Activity 1:
Say whether each statement agrees with the text about the Graves house, answering yes or no and quoting the deciding words of the text. (a) The house contains only three bedrooms. (b) The bookcase supports are made of bird's-eye maple. (c) More than a dozen people fit in the living room.
Activity 2:
Copy the text about the Graves house starting at "Make no mistake, there" and ending at "in the home.", switching "Etruscan" to "Roman".

Document section:
==========
The result is exceptionally comfortable and even intimate, belying the idea that classical detailing needs to be grandiose. David Mohney, dean of the Michael Graves College at Kean, says: 'What surprised me the most is the domestic scale of the house.' If there are palazzo-like elements within, the whole is really not all that large, containing only three bedrooms. Of the living room, he comments: 'This is the biggest space in the house. You can't fit more than a dozen people in it. You can't fit more than eight people at the dining table. It's all very personal and very domestic.'
The double-height library at one end of the house is especially striking. Towering bookcases filled with volumes on everyone from Wittgenstein to Christopher Wren to McKim, Mead & White, rise within this skylit space – overlooked by Graves’ own bedroom. There you'll find one of several cheeky design shortcuts. The bookcases look luxe; their supports are actually PVC pipes painted to resemble the grain of bird’s-eye maple. As Nichols quips, 'he was pretty cheap'.
Make no mistake, there are plenty of actually costly items around. The library holds Etruscan pots, including reproductions and examples the architect collected in Italy (while this was still legal). Still, Graves did maintain artificial distinctions about high- and low-cost permissibility in the home.
==========
Dataset excerpts:
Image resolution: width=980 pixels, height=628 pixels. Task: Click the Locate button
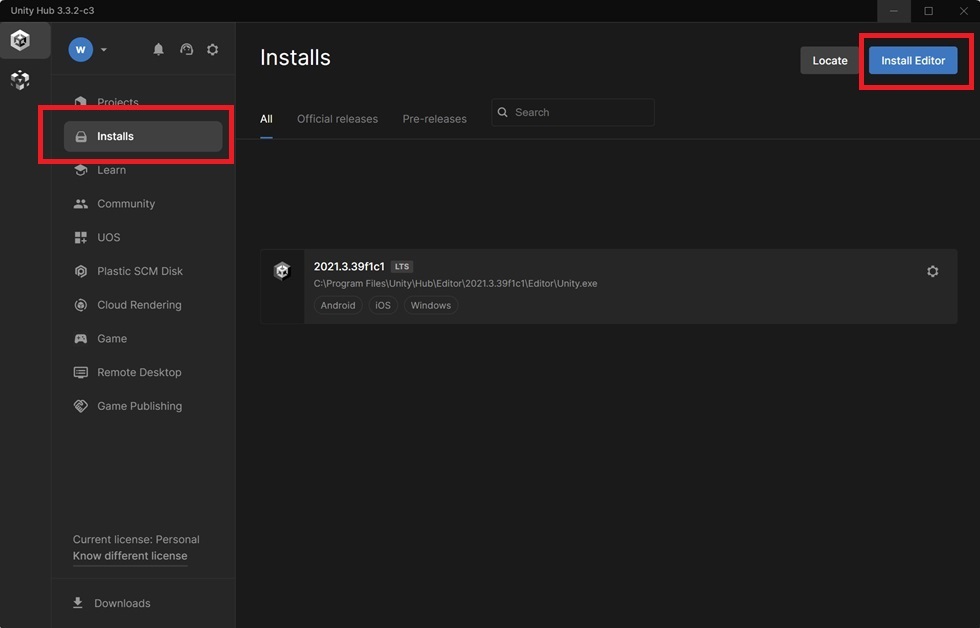(829, 61)
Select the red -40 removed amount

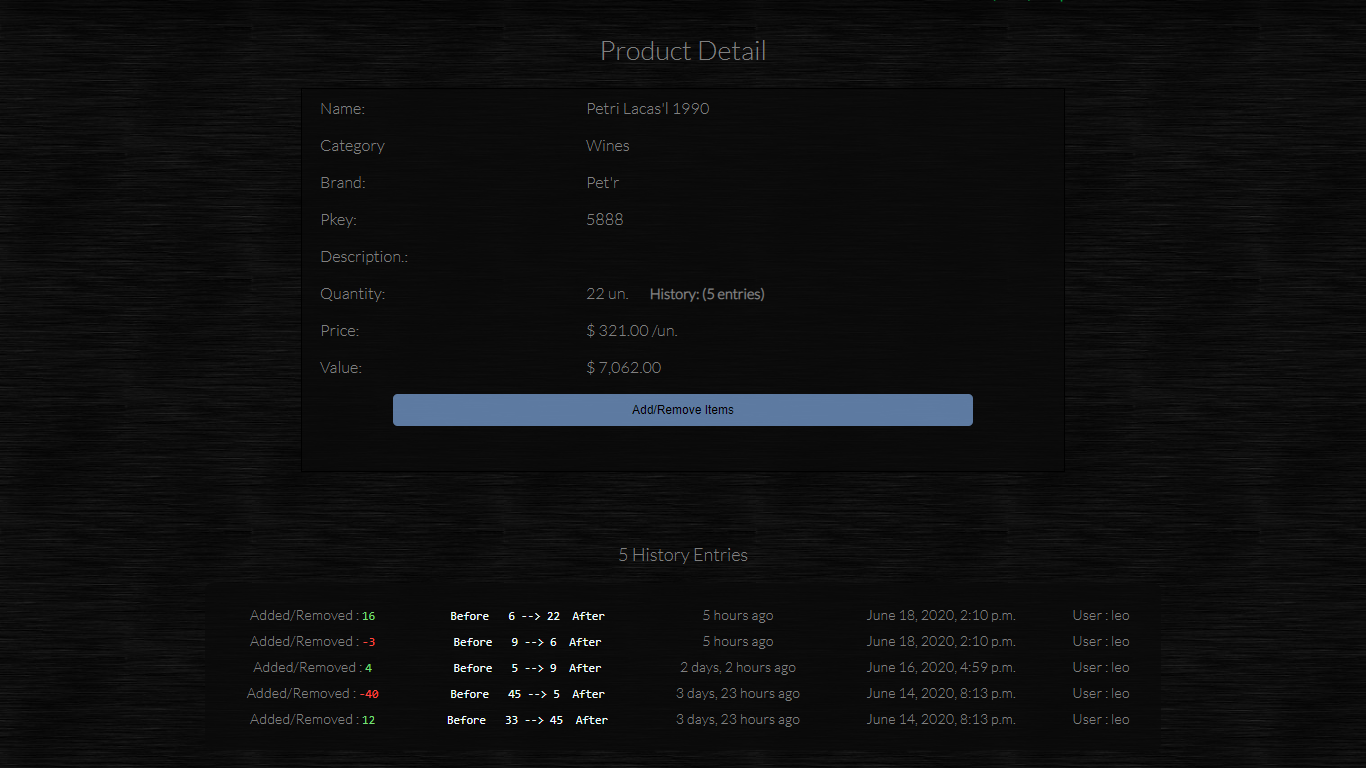click(x=369, y=694)
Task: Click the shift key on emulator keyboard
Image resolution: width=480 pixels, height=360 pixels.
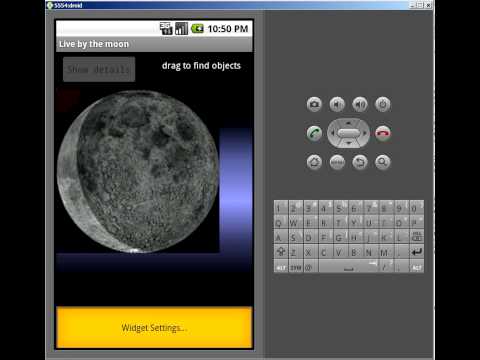Action: [281, 252]
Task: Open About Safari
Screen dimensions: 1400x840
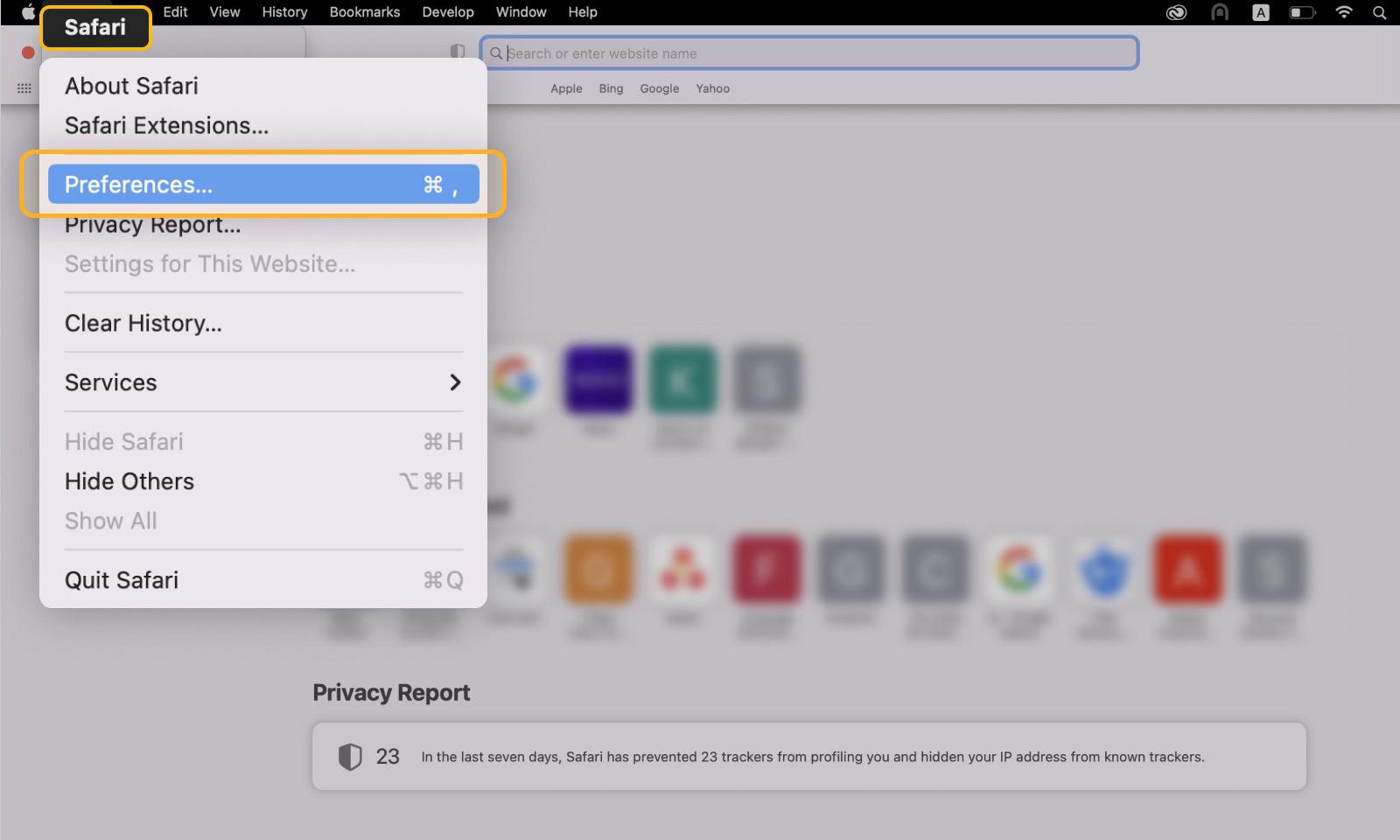Action: [131, 86]
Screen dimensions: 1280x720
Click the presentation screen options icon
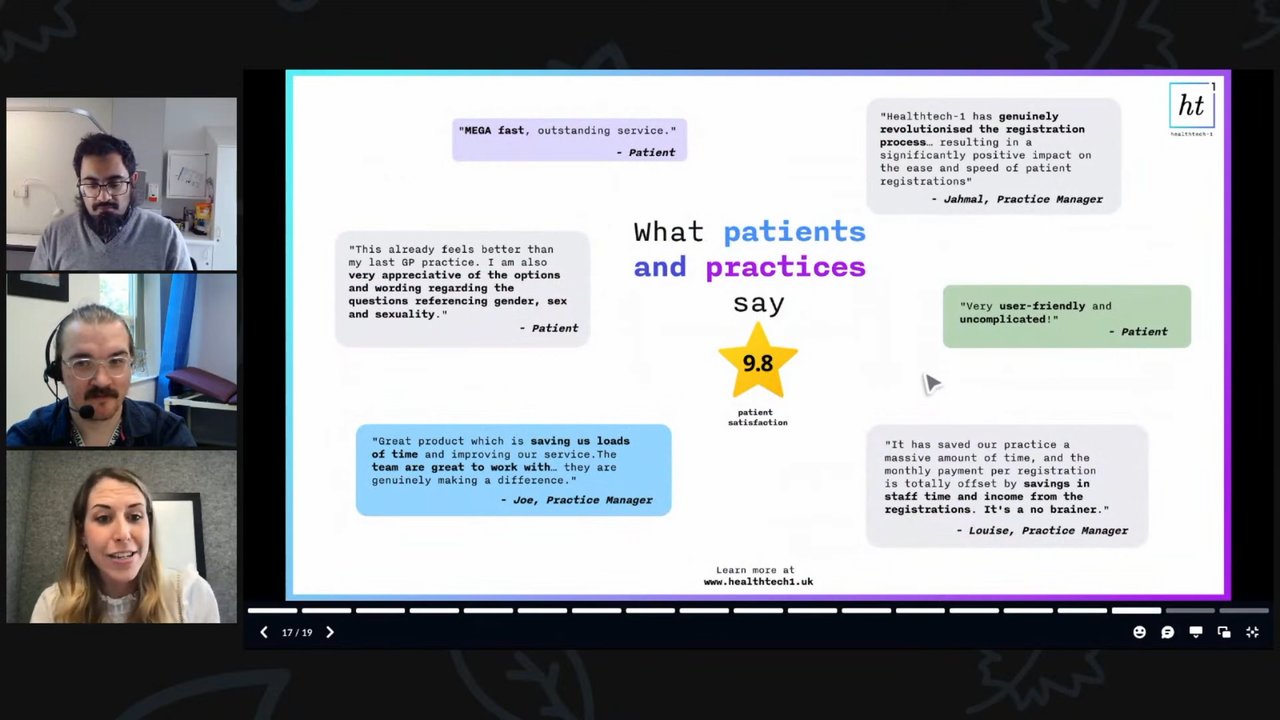(1195, 632)
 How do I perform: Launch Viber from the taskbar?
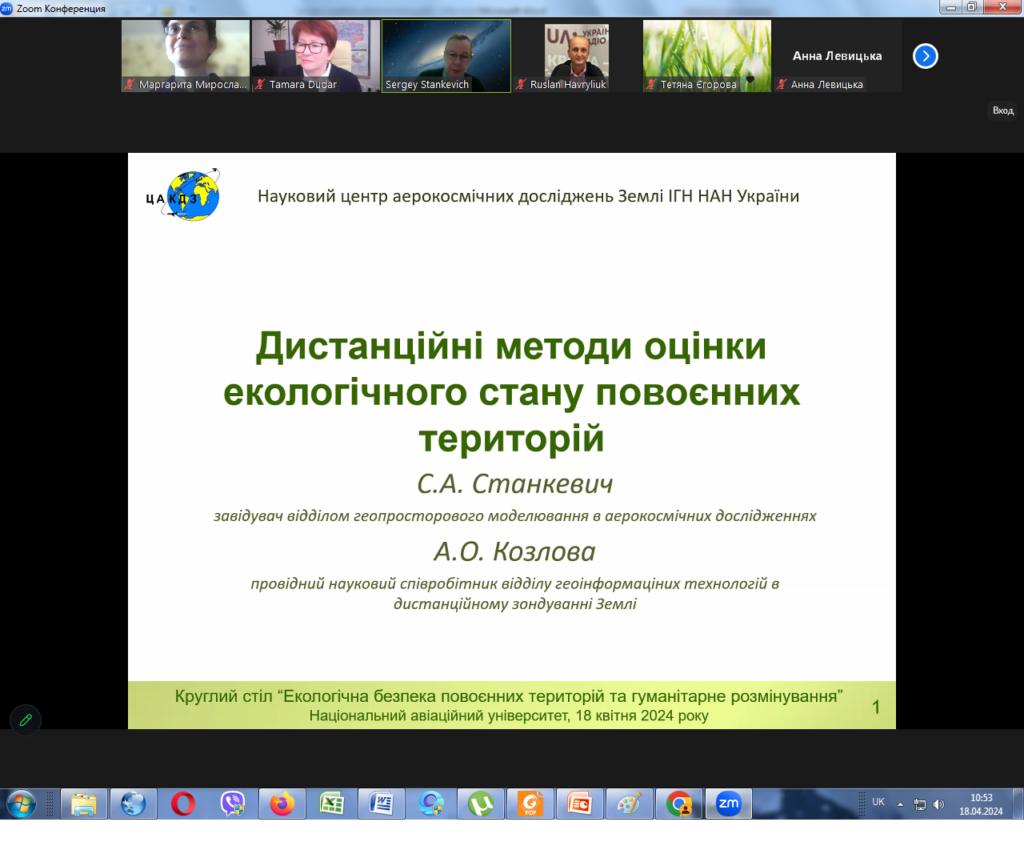click(233, 803)
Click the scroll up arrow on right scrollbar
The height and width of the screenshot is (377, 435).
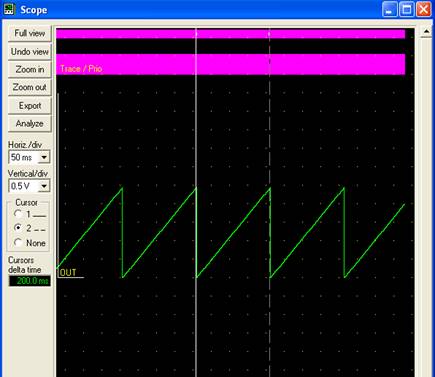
==========
Your solution 1:
(a) Yes: "containing only three bedrooms"
(b) No: "their supports are actually PVC pipes painted to resemble the grain of bird’s-eye maple"
(c) No: "You can't fit more than a dozen people in it"

Your solution 2:
Make no mistake, there are plenty of actually costly items around. The library holds Roman pots, including reproductions and examples the architect collected in Italy (while this was still legal). Still, Graves did maintain artificial distinctions about high- and low-cost permissibility in the home.